実況「おっと、ここでディージェイが打撃攻撃の隙を上手くつき、距離を詰めてヤムチャの身体に掴みかかったぁ!」

ホーク「技を仕掛けにいった……と、いうより、クリンチですね。まぁ、精一杯の行動でしょう」


ディージェイ「ヘイヘイ、Mr.ヤムチャ……君は何を考えてるんだい……? 一旦、攻撃を中断してくれ……じゃないと、ファンキーなバトルは出来ないよ……?」ボソボソ

ヤムチャ(どうする……? ここで投げられて、反撃されるか? でも……)

ヤムチャー! イイゾー! キイテルゾー! ソノママ、ヤッチマエー!

ヤムチャ(そうなんだよ……場内からは、俺への声援が続いてるんだよ……だから……)

ディージェイ「Mr.ヤムチャはもっと、空気を読んで……」ボソッ

ヤムチャ「……うるせぇ! てめぇが言うな、この野郎っ!」ゴスッ

ディージェイ「……おごっ!」


実況「お~っと、だがしかし! 組みつかれながらも……ヤムチャは上手く、ディージェイの腹部に膝蹴りをお見舞いしたぁ!」

イイゾー! ヤムチャー!

実況「組みついていたディージェイも、この攻撃で流石に、手を離してしまう! さぁ、組み合っていた身体が再び離れたぞ!?」


ヤムチャ(ほら、歓声貰えるんだよ……これだったら、もう時間もねぇし……こいつのいい所、見せてやる必要なんてねぇんじゃねぇの……?)
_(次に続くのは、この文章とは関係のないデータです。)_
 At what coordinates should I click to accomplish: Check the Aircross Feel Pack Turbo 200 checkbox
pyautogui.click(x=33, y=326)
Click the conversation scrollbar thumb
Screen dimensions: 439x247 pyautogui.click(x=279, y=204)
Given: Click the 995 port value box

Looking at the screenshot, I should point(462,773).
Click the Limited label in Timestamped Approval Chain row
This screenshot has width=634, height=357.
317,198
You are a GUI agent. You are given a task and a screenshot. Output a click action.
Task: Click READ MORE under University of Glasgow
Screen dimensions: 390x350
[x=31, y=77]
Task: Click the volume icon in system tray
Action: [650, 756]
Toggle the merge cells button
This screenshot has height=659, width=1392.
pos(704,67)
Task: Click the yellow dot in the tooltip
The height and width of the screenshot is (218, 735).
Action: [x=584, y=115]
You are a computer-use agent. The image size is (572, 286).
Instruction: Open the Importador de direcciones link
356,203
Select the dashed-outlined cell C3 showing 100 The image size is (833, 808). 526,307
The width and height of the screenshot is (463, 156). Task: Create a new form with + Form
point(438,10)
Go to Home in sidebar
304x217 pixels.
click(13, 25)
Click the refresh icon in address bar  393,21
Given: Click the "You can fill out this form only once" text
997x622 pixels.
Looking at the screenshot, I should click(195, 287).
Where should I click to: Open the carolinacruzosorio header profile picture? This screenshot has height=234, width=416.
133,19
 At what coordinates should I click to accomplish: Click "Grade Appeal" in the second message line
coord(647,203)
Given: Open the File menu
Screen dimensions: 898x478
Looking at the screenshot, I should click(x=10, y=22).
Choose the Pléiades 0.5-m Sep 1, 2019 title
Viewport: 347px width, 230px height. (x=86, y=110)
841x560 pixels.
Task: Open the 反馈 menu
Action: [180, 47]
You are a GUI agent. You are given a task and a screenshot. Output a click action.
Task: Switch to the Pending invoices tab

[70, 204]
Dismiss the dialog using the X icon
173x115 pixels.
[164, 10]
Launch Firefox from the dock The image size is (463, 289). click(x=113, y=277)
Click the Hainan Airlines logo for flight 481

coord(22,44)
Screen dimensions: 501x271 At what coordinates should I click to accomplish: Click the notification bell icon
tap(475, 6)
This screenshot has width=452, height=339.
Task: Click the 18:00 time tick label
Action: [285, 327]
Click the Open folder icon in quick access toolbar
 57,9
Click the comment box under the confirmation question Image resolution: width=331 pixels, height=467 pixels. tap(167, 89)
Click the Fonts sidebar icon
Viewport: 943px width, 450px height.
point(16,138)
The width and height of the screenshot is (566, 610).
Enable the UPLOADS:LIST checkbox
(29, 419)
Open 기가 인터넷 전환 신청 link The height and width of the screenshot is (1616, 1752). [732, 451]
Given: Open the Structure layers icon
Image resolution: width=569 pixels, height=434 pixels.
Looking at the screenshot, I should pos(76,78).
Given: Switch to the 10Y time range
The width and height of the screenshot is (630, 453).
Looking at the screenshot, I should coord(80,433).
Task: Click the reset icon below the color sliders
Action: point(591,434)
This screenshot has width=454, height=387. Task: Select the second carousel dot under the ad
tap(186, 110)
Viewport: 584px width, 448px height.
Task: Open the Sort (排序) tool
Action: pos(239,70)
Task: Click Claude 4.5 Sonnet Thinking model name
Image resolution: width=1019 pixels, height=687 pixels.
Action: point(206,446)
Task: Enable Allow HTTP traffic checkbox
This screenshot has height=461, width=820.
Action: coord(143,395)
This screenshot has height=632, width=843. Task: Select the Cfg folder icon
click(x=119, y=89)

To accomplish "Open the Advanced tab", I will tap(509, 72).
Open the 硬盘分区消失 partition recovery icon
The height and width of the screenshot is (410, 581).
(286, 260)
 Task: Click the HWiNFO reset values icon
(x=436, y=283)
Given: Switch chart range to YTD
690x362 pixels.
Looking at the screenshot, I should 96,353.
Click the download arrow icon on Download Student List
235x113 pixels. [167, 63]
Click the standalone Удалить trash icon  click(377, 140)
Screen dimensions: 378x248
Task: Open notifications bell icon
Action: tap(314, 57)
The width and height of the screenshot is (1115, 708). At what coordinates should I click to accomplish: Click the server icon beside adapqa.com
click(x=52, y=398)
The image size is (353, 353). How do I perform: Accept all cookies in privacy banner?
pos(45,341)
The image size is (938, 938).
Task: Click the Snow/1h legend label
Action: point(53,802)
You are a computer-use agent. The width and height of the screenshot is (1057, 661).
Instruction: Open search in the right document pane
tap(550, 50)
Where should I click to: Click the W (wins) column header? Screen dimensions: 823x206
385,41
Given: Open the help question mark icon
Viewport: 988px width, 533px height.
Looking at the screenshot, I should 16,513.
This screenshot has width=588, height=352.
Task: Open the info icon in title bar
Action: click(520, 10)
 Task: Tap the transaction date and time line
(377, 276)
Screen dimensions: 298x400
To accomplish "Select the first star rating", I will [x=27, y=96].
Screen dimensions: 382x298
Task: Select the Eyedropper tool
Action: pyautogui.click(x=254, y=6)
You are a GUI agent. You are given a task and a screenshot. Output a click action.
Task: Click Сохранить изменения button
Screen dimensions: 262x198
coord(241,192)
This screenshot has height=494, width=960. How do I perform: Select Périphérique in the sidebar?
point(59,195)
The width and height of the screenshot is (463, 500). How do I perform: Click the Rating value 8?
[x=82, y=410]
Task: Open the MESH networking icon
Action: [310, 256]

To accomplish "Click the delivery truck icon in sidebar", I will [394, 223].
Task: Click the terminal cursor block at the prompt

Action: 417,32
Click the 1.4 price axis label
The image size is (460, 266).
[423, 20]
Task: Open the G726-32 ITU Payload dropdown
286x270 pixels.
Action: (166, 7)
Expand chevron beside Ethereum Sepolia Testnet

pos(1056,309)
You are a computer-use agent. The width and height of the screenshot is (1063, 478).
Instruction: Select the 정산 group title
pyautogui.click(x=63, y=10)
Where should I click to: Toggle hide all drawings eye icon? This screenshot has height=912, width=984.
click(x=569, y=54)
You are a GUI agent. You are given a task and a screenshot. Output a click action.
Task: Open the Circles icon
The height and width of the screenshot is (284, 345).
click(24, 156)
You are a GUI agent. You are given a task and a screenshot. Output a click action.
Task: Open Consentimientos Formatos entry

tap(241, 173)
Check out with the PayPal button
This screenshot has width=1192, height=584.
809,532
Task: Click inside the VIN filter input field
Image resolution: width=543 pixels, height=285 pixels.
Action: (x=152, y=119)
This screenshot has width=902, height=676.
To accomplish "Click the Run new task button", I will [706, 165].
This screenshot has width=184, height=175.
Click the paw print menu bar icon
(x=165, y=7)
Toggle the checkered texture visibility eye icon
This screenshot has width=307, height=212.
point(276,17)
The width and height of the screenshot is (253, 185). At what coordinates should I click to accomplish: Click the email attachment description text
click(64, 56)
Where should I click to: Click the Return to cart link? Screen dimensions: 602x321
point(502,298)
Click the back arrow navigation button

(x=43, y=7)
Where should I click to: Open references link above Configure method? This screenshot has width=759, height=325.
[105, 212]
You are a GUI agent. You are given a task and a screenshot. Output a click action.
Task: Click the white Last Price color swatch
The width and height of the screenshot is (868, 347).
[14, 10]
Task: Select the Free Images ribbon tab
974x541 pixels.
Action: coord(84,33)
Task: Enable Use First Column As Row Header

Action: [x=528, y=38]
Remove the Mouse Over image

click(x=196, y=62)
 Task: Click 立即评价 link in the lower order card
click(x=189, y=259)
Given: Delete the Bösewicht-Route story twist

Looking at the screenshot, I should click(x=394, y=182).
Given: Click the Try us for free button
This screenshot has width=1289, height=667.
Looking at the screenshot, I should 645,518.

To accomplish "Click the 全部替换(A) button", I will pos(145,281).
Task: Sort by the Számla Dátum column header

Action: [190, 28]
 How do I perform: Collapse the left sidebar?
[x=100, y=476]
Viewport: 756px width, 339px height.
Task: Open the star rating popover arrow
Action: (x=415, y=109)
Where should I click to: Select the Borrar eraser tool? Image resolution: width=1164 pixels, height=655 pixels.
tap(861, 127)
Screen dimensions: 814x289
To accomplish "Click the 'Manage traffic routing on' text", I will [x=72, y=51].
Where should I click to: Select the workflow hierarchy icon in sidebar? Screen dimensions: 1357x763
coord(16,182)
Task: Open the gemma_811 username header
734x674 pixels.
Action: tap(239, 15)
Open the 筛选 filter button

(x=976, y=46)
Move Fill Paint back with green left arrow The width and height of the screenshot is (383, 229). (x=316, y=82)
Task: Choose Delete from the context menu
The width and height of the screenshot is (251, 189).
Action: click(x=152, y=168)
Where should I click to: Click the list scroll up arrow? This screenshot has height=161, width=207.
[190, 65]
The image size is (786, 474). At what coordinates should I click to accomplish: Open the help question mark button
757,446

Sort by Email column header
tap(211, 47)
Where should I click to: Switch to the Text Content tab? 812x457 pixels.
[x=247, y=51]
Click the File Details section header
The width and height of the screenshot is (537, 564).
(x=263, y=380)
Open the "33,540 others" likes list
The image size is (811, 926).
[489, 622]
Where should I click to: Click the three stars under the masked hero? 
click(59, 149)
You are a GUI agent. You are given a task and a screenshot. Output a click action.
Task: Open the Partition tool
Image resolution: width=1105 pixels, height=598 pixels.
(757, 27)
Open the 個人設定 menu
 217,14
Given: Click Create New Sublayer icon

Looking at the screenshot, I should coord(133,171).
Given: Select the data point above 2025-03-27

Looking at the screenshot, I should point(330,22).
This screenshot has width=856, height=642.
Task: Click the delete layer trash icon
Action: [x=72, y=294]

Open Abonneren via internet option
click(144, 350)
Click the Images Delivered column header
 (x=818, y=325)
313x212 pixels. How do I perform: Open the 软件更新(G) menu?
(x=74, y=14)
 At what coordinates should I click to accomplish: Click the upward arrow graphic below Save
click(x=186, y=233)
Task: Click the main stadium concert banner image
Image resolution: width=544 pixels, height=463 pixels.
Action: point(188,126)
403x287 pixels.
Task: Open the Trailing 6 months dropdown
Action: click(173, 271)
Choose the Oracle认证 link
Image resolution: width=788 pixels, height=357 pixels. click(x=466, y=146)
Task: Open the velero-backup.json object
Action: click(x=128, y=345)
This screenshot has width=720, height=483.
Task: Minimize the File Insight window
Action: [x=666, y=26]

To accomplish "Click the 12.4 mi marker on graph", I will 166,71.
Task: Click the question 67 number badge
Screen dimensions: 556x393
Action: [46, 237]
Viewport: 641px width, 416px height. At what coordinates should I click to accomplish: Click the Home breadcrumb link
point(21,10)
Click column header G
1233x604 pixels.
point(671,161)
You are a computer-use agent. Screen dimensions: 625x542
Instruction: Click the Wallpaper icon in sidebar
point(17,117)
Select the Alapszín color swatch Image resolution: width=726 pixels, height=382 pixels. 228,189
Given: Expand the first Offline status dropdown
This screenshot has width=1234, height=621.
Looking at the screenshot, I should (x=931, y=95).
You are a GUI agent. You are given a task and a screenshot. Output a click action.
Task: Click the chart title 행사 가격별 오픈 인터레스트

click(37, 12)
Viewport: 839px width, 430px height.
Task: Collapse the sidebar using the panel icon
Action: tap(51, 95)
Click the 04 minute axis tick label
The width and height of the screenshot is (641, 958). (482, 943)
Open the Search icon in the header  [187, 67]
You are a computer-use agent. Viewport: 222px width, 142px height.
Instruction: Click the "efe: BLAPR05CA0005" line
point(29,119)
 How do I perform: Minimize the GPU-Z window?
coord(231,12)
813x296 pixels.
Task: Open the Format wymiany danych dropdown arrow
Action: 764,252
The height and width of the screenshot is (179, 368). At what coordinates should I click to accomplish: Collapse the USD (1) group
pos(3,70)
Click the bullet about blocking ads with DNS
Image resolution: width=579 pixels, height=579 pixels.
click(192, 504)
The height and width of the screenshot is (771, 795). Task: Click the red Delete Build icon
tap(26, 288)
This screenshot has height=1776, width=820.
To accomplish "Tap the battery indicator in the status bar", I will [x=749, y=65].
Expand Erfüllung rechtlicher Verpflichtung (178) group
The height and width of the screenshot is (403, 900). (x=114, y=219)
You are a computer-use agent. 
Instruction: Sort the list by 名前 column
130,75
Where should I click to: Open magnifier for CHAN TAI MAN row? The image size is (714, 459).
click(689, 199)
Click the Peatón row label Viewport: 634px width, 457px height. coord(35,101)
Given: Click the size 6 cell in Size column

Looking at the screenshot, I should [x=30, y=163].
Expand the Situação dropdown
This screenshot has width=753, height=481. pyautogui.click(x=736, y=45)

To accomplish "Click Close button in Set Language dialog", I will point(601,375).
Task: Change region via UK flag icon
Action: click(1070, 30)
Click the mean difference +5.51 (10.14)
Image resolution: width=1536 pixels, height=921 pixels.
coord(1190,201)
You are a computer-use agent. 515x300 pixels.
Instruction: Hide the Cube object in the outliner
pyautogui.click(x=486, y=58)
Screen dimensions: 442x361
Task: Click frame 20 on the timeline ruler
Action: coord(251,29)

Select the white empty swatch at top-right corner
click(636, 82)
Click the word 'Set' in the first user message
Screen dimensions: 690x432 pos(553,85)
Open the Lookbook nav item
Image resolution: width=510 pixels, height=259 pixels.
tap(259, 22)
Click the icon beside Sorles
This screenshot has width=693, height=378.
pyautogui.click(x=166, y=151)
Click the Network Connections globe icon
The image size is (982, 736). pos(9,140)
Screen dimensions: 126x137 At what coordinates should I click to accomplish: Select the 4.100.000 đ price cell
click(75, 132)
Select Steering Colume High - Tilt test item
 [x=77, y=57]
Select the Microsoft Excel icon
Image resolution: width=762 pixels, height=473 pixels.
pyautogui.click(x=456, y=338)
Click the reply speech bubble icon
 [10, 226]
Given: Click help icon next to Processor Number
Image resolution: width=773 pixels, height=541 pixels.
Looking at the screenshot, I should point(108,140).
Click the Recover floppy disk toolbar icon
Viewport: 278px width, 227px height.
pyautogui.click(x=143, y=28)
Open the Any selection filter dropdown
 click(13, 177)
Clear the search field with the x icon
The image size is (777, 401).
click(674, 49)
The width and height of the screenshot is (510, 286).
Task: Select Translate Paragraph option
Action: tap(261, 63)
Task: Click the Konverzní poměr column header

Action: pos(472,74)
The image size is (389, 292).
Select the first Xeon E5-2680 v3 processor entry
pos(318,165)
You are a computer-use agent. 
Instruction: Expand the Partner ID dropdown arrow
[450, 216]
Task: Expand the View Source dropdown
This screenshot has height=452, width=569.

ディージェイ(Mr.ヤムチャは、プロレスをわかっていない……さっきから、本気の打撃攻撃ばかり仕掛けてるじゃないか……そういう事なら、総合格闘技や、キックボクシングにでいけばいいじゃないか……!)

ヤムチャ(でも、よくよく考えれば……こいつ、試合の前半部分で暴れまわっててたからなぁ……? だったら、もういいんじゃねぇの……? いい所は充分見せただろ……)

ディージェイ(エキゾチックでファンキーな試合にはならないが……ミーだって、いい所を見せたいんだよ……そっちがその気なら、こっちだって……!)

今日はここまで

ヤムチャ「……うらぁっ! もう一丁っ!」シュッ

ディージェイ「ぐっ……! だが、ミーだって……いい所は、見せたいんだっ……! はぁっ!」シュッ

ヤムチャ「……う、うおっと!」


実況「さぁ、そしてヤムチャが再びローキックを仕掛けるっ! ディージェイの左足に打ち込み……いやっ、お~っと!?」

ホーク「おっ、ディージェイ選手も……追い詰められてきて、反撃に出ましたね?」

実況「ここで、ディージェイが反撃に出たぁ! 同じように右足でのローキックをヤムチャの左足に打ち込むっ!」


ヤムチャ(このタイミングで反撃して来やがったか……どうする? 受けてやるか……? こいつのいい所、今から作ってやるか……? だが、時間はねぇぞ……)

ディージェイ「自分勝手な行動は辞めるんだっ……! Mr.ヤムチャっ……!」

ヤムチャ「……ん?」

ディージェイ「……はあぁっ!」ガスッ


実況「おっと、ここでエルボーバットでしょうか!? それとも左足フックか!? とにかく、ヤムチャの顔に打撃攻撃を打ち込んだぁ!」

ヤムチャ(痛ぇ……こいつ、サガットさん達と違って、加減がわかってねぇ……今、本気で打ち込みやがったな……? 何考えてやがる……)

ディージェイ(Mr.ヤムチャ……君が悪いんだよ……? 君が、プロレスの範疇を超えた攻撃を繰り出すから……ミーだって、こうやるしかないんじゃないか……!)


ヤムチャー! ソンナヤツニ マケルナー!


ヤムチャ(あぁ、わかってるさ……わかってるとも……こんな空気の読めねぇ野郎に負けてたまるかよ……)

ディージェイ(さぁ、Mr.ヤムチャ……もう、君はそのままフラつけばいいんだ……そしたら、ミーが格好いい攻撃を仕掛けて……オーディエンスを満足させてあげるから……)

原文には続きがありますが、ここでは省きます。